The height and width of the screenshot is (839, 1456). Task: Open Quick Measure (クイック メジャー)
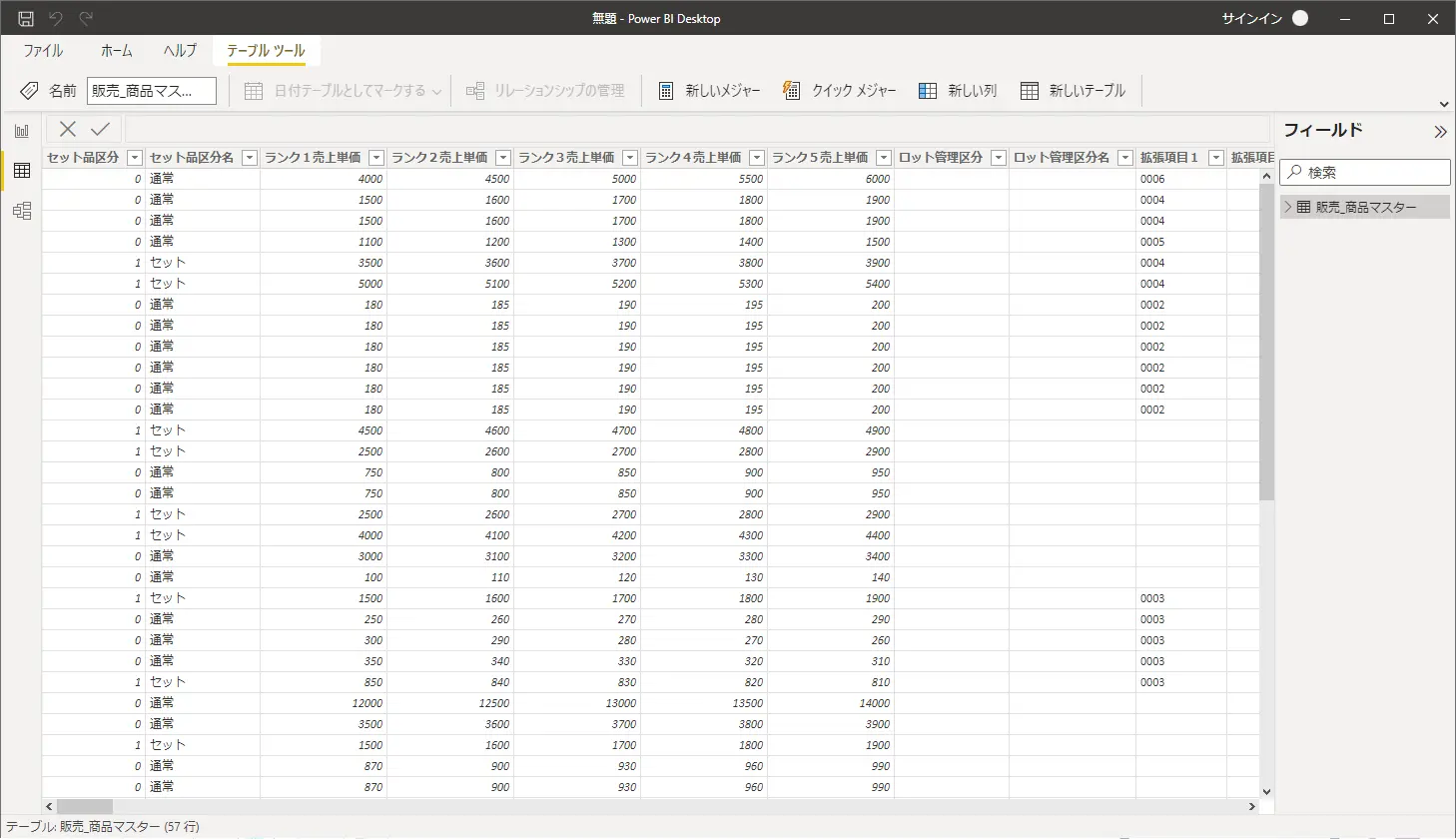[839, 91]
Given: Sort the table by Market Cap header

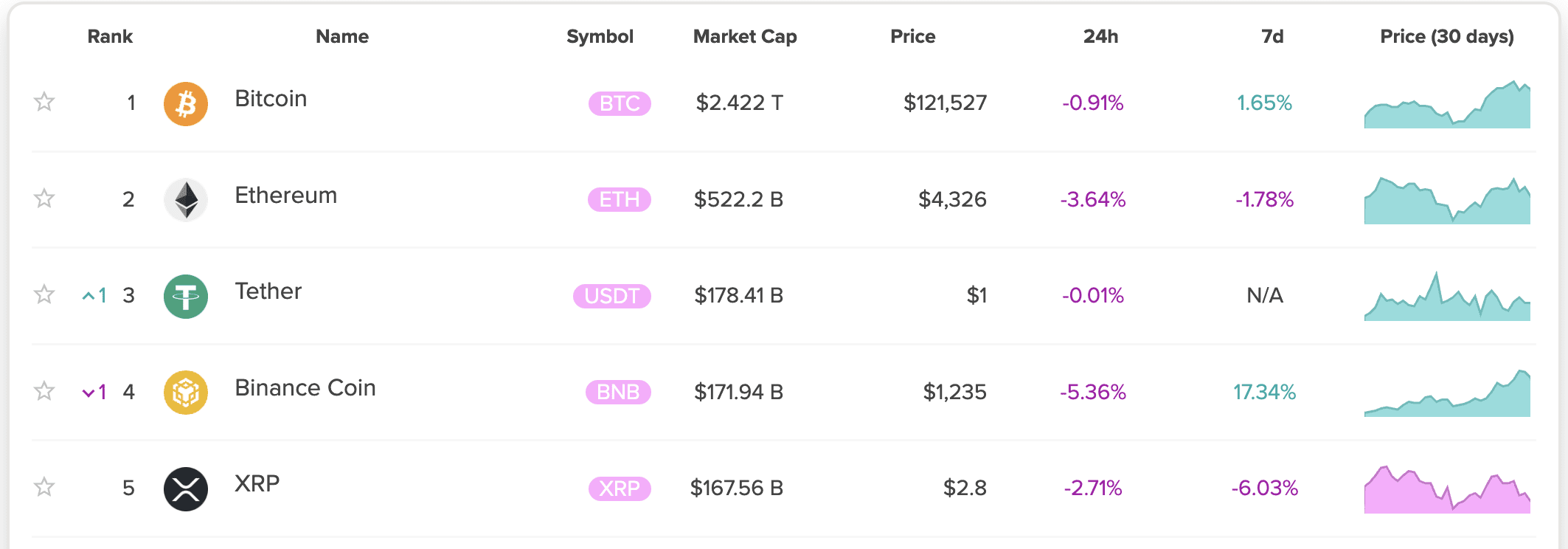Looking at the screenshot, I should [x=745, y=37].
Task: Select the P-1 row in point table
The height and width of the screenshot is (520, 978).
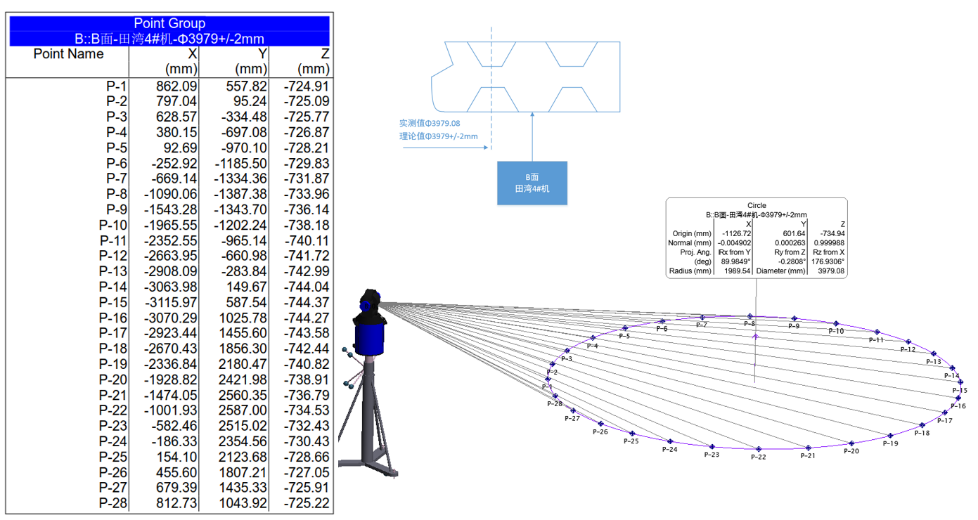Action: (168, 86)
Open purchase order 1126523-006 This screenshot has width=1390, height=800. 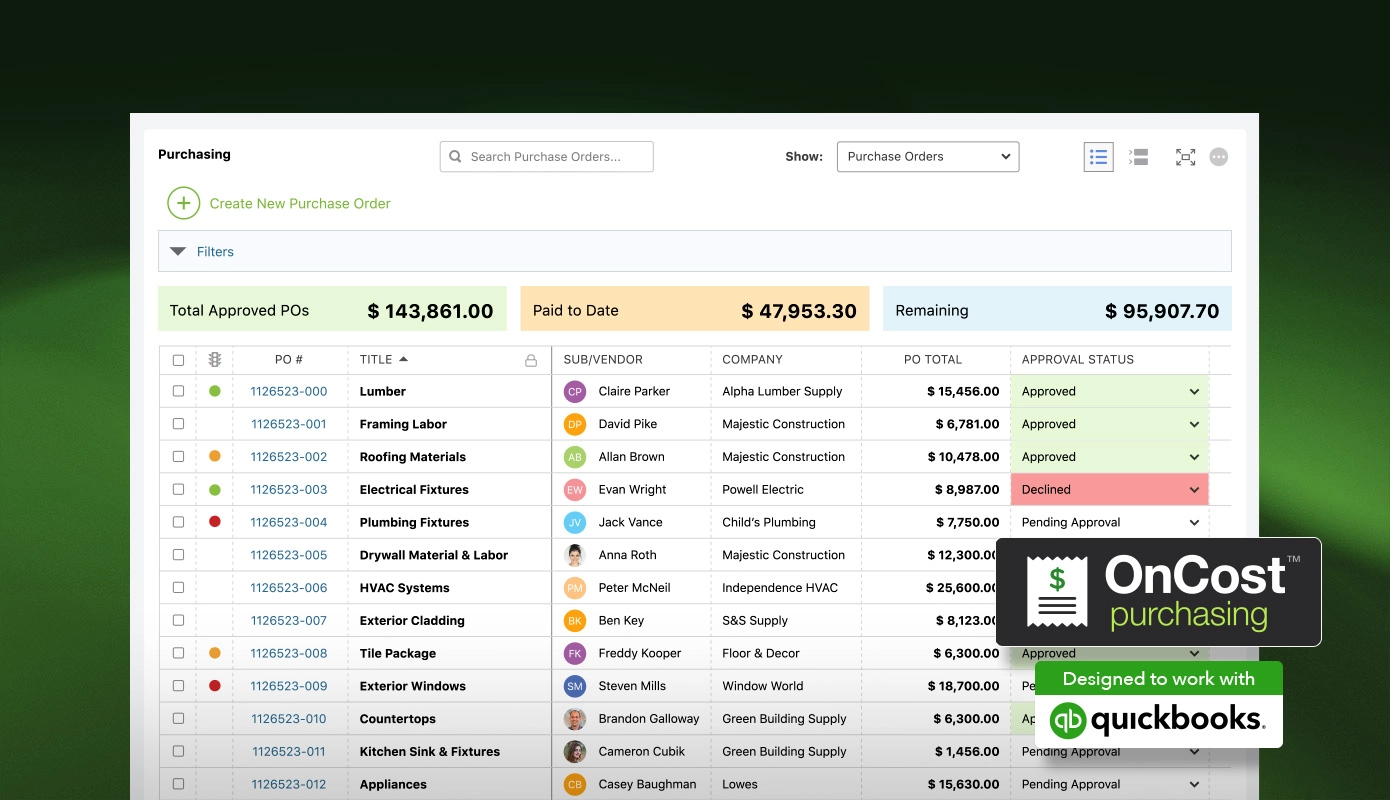(288, 588)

------------

▸ **WHAT TO WORK ON**
Write out the lines from the start of the material to the line with "Task: Select the P-1 row in point table", inclusive and exactly. Skip the pictures.

▸ **RESULT OF THIS EXERCISE**
The height and width of the screenshot is (839, 1456). Task: Open Quick Measure (クイック メジャー)
[839, 91]
Given: Sort the table by Market Cap header

Looking at the screenshot, I should [x=745, y=37].
Task: Select the P-1 row in point table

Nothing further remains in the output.